- _Your goal_
Once the line holding "The image size" is found, output it and all remaining lines of the data exactly, with every picture left out.
◆ ◆ ◆ ◆ ◆
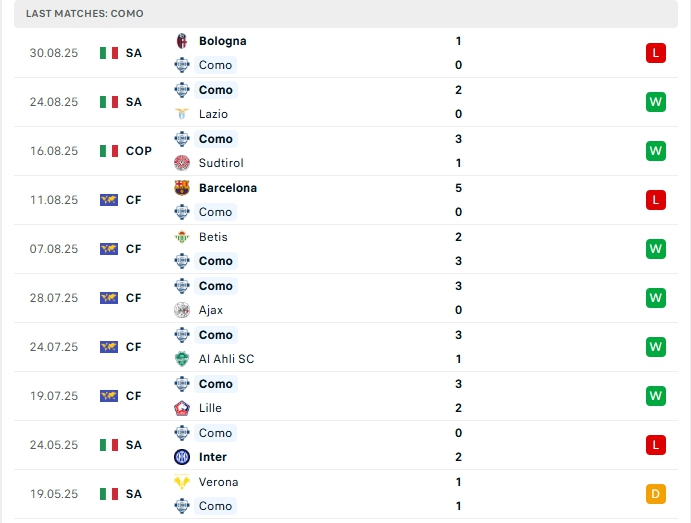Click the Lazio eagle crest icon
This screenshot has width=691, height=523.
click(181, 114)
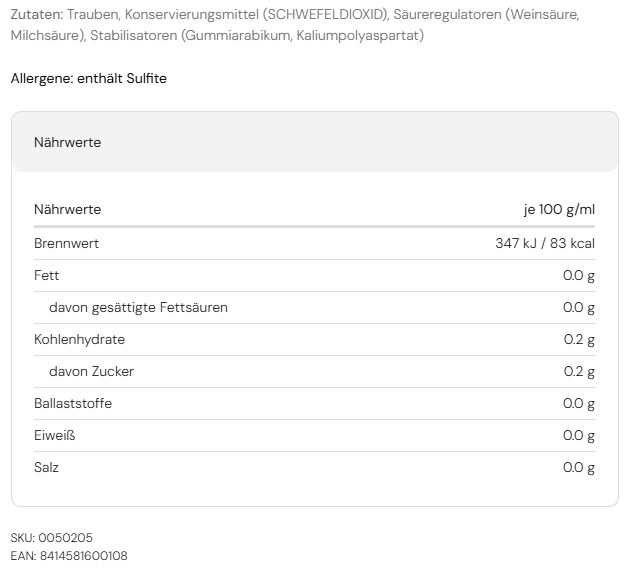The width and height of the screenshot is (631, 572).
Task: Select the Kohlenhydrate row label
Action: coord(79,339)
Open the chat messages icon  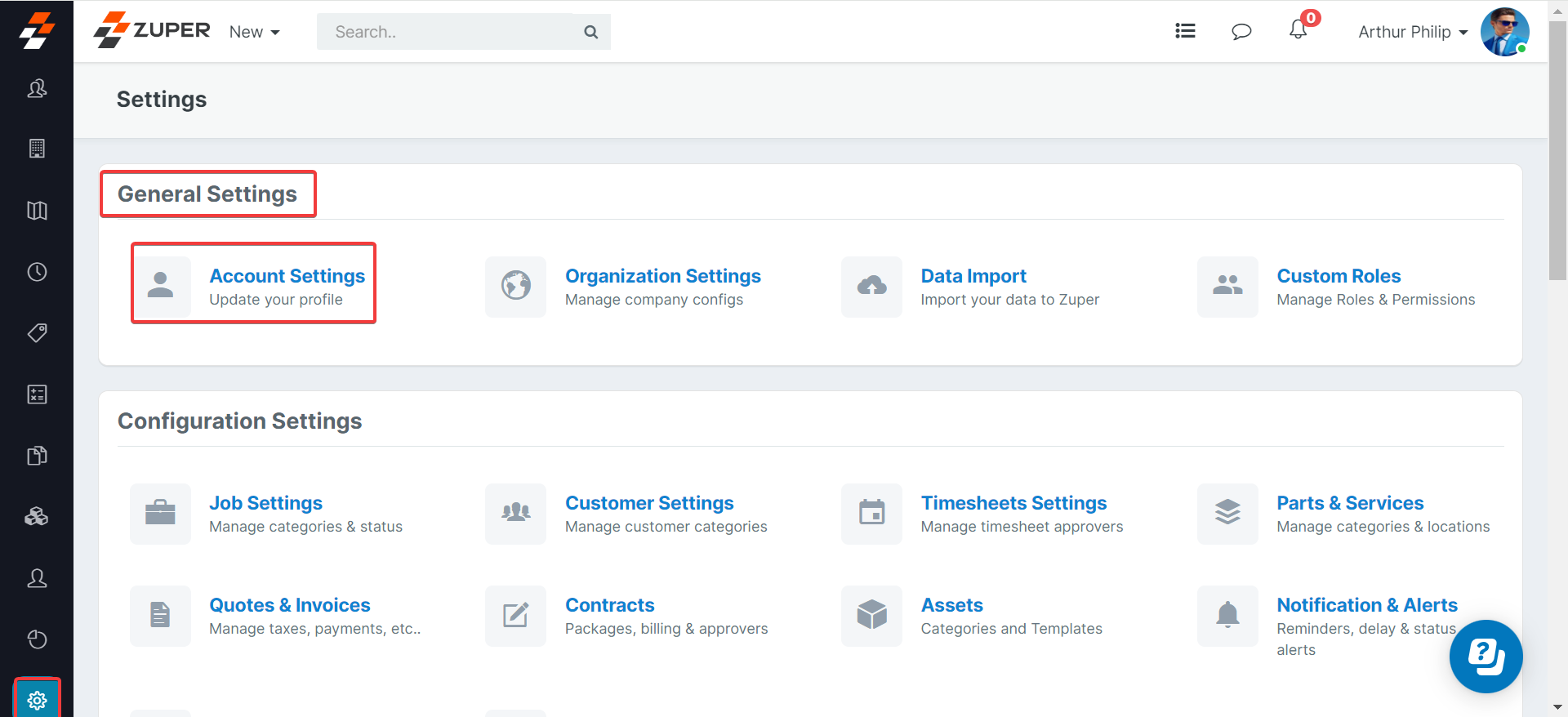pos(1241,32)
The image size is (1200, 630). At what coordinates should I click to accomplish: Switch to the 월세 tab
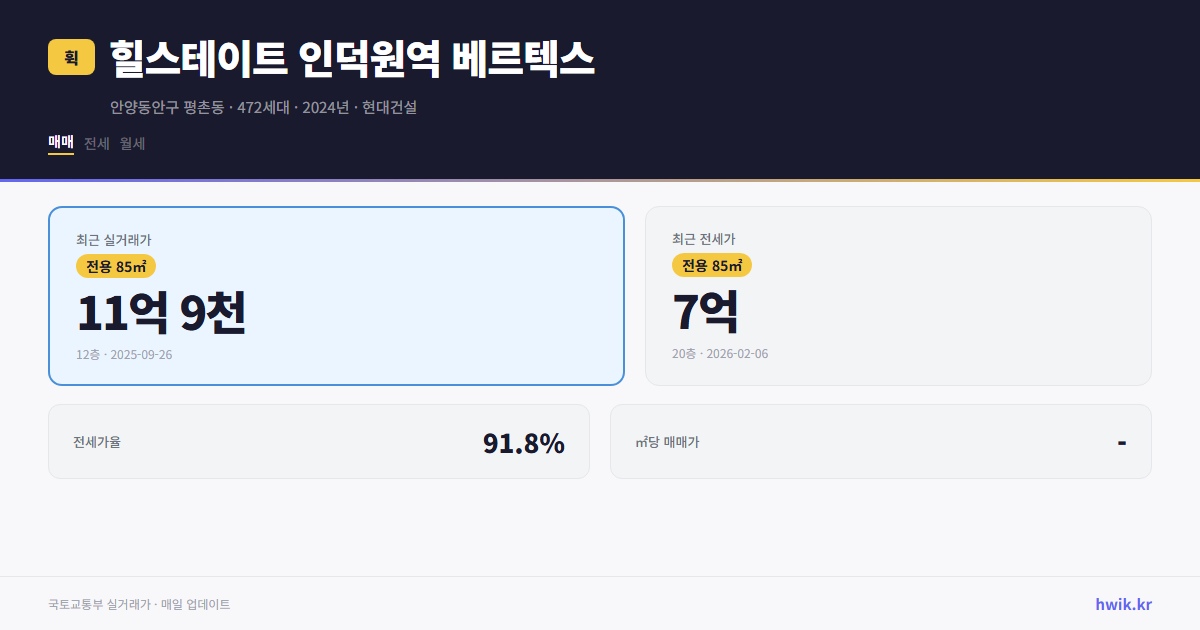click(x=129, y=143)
◆ ◆ ◆ ◆ ◆
- _Answer below_
The image size is (1200, 630). At what coordinates should I click to accomplish: Switch to the 월세 tab
click(x=129, y=143)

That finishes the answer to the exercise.